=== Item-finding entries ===
------------------------------------------------------------

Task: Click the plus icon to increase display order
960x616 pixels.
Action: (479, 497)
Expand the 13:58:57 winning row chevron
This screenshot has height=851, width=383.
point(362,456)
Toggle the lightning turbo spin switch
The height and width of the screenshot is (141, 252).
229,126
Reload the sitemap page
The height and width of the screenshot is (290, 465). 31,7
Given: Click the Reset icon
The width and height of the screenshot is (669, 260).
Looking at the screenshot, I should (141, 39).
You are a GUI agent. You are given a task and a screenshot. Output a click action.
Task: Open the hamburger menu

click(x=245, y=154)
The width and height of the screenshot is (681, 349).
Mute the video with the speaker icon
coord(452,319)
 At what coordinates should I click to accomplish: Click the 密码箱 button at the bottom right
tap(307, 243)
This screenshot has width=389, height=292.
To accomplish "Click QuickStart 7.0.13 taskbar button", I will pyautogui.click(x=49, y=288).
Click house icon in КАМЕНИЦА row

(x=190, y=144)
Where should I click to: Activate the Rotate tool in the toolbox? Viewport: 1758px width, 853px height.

------------------------------------------------------------

=== What is required ===
Recast every line of the entries above as a Markdown table with the columns n and Line, where n gives each row's number and Line holds the line itself. Leave out blank lines.

=== Result ===
| n | Line |
|---|---|
| 1 | Task: Click the plus icon to increase display order |
| 2 | 960x616 pixels. |
| 3 | Action: (479, 497) |
| 4 | Expand the 13:58:57 winning row chevron |
| 5 | This screenshot has height=851, width=383. |
| 6 | point(362,456) |
| 7 | Toggle the lightning turbo spin switch |
| 8 | The height and width of the screenshot is (141, 252). |
| 9 | 229,126 |
| 10 | Reload the sitemap page |
| 11 | The height and width of the screenshot is (290, 465). 31,7 |
| 12 | Given: Click the Reset icon |
| 13 | The width and height of the screenshot is (669, 260). |
| 14 | Looking at the screenshot, I should (141, 39). |
| 15 | You are a GUI agent. You are given a task and a screenshot. Output a click action. |
| 16 | Task: Open the hamburger menu |
| 17 | click(x=245, y=154) |
| 18 | The width and height of the screenshot is (681, 349). |
| 19 | Mute the video with the speaker icon |
| 20 | coord(452,319) |
| 21 |  At what coordinates should I click to accomplish: Click the 密码箱 button at the bottom right |
| 22 | tap(307, 243) |
| 23 | This screenshot has width=389, height=292. |
| 24 | To accomplish "Click QuickStart 7.0.13 taskbar button", I will pyautogui.click(x=49, y=288). |
| 25 | Click house icon in КАМЕНИЦА row |
| 26 | (x=190, y=144) |
| 27 | Where should I click to: Activate the Rotate tool in the toolbox? Viewport: 1758px width, 853px height. |